● Document source
————————
Le Koweïtien demanda à son hôte : « que signifie ce comportement ?»
Mohamed Mokhtar lui répondit : ne jugez pas à la hâte. A cet instant, les hommes sortirent portant des tapis et des coussins, pendant que les femmes engagèrent la préparation du thé. Le koweïtien rit et s’adressant à elles disant : « Qu’Allah vous récompense de bonté et élève votre rang. J’ai juste voulu confirmer les informations que mon ami m'a fournies et voilà qu’elles se vérifient. Au revoir ».
L’hôte et son invité retournèrent à la maison et tôt le matin ils prirent l’avion pour le Sénégal. Leur partenaire sénégalais Niass les a chaleureusement accueillis à l’arrivée, avec toutes les facilités requises.
————————
● Lignes de données
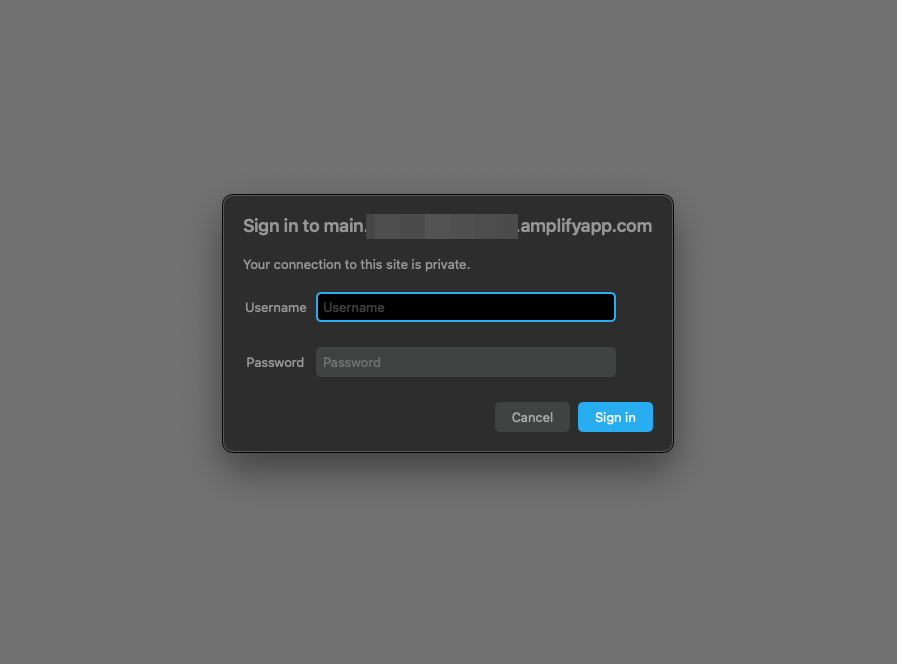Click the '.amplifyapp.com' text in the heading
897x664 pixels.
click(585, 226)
————————
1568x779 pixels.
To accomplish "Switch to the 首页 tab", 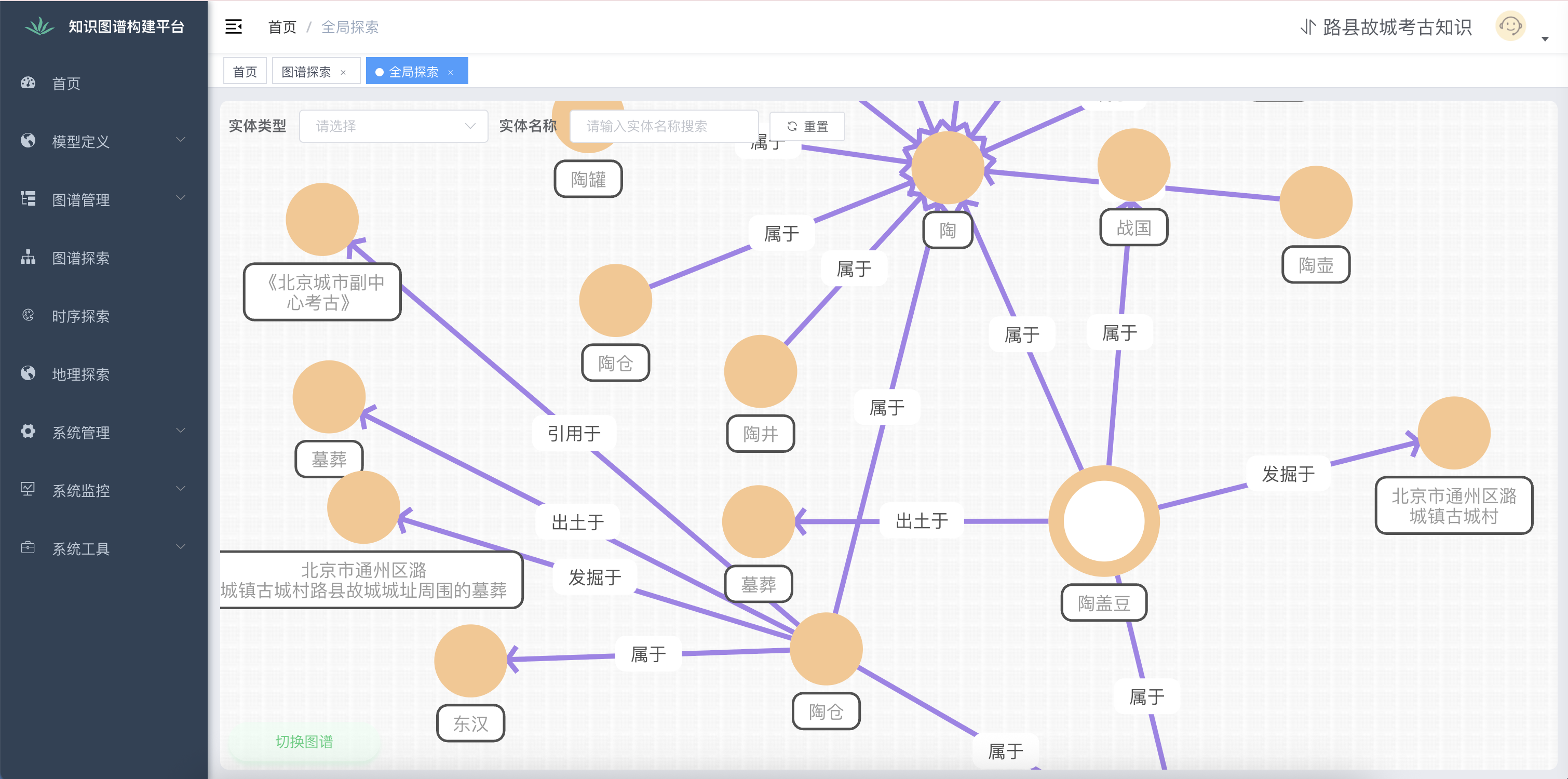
————————
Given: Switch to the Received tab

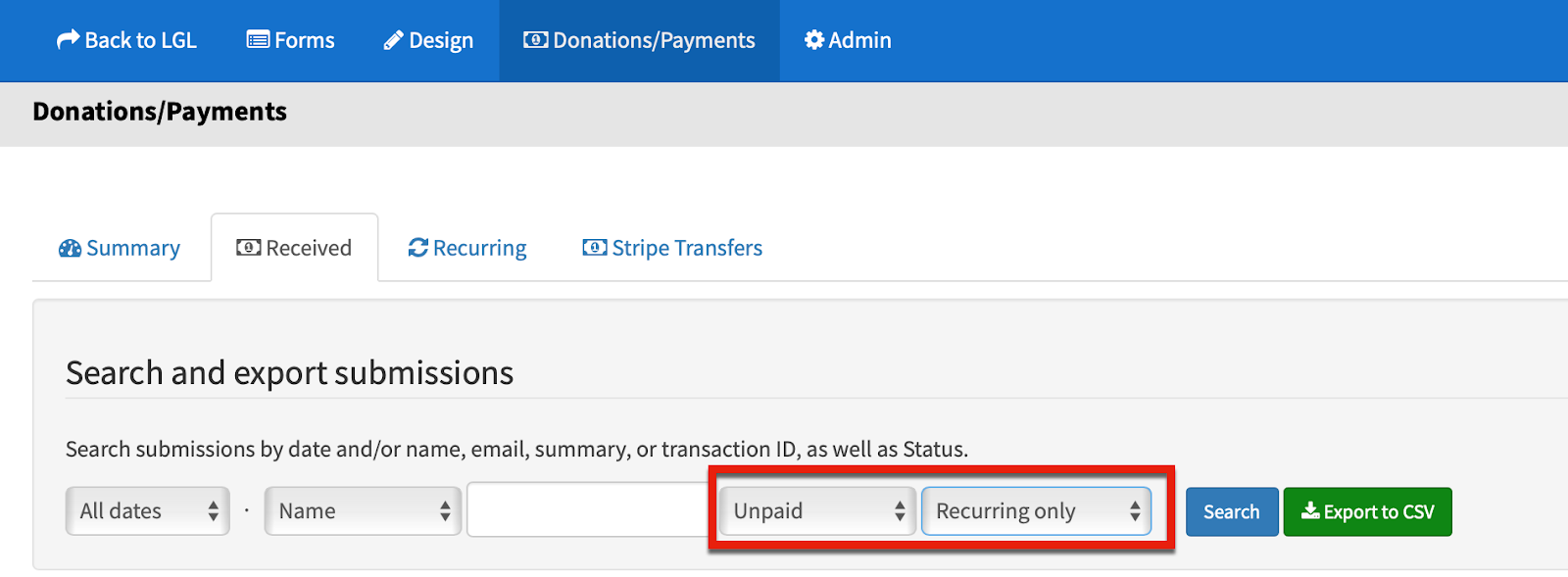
————————
● Consignes et exigences
Poursuivez, s'il vous plaît, le récit du voyage du Koweïtien et de Mohamed Mokhtar à partir de sa dernière phrase. Ce matériel forme un ensemble distinct du document source.

● Réponse ci-dessous
Malheureusement, les événements tragiques de 1989 allaient éclater quelques mois après cette visite, empêchant la réalisation du projet d’arabisation des ordinateurs dans les pays d’Afrique de l’Ouest.
Qu’Allah accorde Sa Miséricorde à Cheikh Al-Sharekh et le récompense pour le bien qu’il rendu à la nation islamique et à la République islamique de Mauritanie.
Je saisis cette occasion pour présenter mes condoléances au fier peuple koweïtien et à l'honorable famille Al-Sharekh, pour laquelle nous avons beaucoup de respect et d'appréciation.
A Allah nous appartenons et à Lui nous revenons.